● **Entries shown**
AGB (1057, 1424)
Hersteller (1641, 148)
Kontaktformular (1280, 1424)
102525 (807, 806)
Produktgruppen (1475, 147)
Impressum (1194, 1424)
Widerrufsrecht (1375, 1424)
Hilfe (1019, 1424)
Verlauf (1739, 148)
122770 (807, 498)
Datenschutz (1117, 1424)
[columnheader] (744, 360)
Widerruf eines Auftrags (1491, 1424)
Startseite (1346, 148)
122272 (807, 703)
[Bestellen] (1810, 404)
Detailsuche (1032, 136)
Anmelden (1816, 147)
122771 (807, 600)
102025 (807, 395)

● **Task brief**
Nothing but the lines from the one containing "[columnheader] (744, 360)" through the final line of the data above is to be reproduced, each exactly as written.

● **Written reply**
[columnheader] (744, 360)
Widerruf eines Auftrags (1491, 1424)
Startseite (1346, 148)
122272 (807, 703)
[Bestellen] (1810, 404)
Detailsuche (1032, 136)
Anmelden (1816, 147)
122771 (807, 600)
102025 (807, 395)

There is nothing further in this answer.